Set task — Quote the stretch of data below from the line containing "1568x677 pixels." through the line containing "click(x=533, y=525)", both ends included, and give back only those lines, unchanged.

________________

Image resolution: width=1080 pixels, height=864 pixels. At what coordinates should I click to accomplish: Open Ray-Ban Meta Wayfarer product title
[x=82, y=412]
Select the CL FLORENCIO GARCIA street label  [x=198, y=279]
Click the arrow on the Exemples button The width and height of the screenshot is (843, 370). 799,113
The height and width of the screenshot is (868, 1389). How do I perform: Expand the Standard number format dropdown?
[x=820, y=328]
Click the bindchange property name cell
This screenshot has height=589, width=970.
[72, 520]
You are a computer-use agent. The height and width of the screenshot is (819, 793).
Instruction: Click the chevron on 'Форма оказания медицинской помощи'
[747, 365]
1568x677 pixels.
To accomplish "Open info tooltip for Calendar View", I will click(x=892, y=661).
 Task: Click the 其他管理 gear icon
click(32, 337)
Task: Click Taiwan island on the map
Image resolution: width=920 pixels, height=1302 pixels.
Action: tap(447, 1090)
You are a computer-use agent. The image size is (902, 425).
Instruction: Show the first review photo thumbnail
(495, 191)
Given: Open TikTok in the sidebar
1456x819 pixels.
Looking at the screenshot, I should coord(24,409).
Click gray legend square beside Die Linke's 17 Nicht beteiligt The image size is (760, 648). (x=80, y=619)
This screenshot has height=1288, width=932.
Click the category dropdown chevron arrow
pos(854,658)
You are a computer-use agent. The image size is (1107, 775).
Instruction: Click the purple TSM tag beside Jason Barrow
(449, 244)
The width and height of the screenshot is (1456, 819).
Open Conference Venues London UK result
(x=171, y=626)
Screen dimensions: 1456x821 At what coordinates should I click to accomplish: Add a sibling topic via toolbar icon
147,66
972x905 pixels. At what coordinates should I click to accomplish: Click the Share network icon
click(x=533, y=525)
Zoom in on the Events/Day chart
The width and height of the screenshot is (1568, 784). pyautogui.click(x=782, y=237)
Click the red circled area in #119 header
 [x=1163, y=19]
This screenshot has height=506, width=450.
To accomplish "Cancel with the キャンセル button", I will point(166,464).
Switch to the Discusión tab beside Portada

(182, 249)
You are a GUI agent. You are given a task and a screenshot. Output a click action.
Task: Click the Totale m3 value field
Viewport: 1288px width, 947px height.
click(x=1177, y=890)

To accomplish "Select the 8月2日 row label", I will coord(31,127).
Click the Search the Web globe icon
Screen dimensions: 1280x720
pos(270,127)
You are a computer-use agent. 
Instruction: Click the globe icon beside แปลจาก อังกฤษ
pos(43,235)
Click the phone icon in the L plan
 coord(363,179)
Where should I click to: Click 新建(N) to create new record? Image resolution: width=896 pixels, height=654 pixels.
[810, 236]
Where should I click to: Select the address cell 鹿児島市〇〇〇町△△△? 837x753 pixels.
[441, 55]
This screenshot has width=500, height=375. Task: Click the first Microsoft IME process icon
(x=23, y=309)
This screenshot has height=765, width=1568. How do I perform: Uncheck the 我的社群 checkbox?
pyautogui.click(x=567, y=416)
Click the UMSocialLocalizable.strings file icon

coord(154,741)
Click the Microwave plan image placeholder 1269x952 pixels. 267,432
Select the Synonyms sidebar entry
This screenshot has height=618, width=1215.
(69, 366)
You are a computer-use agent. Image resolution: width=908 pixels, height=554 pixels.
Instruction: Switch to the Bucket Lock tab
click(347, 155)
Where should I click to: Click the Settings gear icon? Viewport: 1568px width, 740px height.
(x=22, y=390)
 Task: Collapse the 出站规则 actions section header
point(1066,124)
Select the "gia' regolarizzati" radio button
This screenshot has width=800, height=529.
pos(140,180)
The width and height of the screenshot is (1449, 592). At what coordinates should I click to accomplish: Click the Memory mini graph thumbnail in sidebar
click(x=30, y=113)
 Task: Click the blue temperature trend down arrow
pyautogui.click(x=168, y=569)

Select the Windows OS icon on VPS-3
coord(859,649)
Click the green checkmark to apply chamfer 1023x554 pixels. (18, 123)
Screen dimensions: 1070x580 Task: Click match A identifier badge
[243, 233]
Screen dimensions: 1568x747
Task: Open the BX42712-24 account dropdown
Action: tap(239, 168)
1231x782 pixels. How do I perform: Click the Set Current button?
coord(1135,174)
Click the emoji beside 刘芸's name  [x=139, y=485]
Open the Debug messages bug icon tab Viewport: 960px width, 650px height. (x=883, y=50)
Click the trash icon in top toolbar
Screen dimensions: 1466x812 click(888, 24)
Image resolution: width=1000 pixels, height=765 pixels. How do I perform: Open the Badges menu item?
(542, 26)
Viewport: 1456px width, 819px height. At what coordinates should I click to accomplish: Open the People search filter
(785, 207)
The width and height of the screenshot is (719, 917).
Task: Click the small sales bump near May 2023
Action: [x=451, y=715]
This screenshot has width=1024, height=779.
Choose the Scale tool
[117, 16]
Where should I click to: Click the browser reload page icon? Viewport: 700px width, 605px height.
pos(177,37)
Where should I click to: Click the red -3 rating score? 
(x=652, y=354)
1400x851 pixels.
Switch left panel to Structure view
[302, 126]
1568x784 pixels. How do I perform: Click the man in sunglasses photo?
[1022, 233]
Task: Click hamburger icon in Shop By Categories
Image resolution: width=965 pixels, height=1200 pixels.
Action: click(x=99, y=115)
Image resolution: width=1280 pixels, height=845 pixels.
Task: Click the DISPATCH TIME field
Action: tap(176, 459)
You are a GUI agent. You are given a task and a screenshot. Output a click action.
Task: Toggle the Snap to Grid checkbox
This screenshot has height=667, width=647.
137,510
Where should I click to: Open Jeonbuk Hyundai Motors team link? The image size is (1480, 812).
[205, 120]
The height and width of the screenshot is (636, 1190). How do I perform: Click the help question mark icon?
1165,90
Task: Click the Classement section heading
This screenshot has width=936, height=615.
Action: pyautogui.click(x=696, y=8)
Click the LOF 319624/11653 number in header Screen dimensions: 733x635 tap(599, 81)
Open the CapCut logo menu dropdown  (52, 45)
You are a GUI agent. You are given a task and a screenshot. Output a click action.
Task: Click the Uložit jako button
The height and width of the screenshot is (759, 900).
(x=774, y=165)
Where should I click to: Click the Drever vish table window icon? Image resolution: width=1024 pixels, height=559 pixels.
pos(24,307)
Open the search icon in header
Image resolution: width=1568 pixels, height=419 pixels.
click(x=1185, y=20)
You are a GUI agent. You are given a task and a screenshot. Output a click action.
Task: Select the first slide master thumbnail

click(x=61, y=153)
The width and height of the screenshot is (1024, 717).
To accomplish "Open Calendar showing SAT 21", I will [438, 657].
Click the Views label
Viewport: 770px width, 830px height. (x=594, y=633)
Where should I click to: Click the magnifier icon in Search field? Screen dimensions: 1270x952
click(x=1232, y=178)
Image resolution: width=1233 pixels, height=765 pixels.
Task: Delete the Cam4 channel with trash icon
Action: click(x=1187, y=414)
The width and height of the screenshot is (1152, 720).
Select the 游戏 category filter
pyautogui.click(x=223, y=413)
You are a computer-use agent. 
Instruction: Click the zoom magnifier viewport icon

________________

Full answer —
1568x677 pixels.
To accomplish "Open info tooltip for Calendar View", I will click(x=892, y=661).
 Task: Click the 其他管理 gear icon
click(32, 337)
Task: Click Taiwan island on the map
Image resolution: width=920 pixels, height=1302 pixels.
Action: tap(447, 1090)
You are a computer-use agent. The image size is (902, 425).
Instruction: Show the first review photo thumbnail
(495, 191)
Given: Open TikTok in the sidebar
1456x819 pixels.
Looking at the screenshot, I should coord(24,409).
Click gray legend square beside Die Linke's 17 Nicht beteiligt The image size is (760, 648). (x=80, y=619)
This screenshot has height=1288, width=932.
Click the category dropdown chevron arrow
pos(854,658)
You are a computer-use agent. The image size is (1107, 775).
Instruction: Click the purple TSM tag beside Jason Barrow
(449, 244)
The width and height of the screenshot is (1456, 819).
Open Conference Venues London UK result
(x=171, y=626)
Screen dimensions: 1456x821 At what coordinates should I click to accomplish: Add a sibling topic via toolbar icon
147,66
972x905 pixels. At what coordinates should I click to accomplish: Click the Share network icon
click(x=533, y=525)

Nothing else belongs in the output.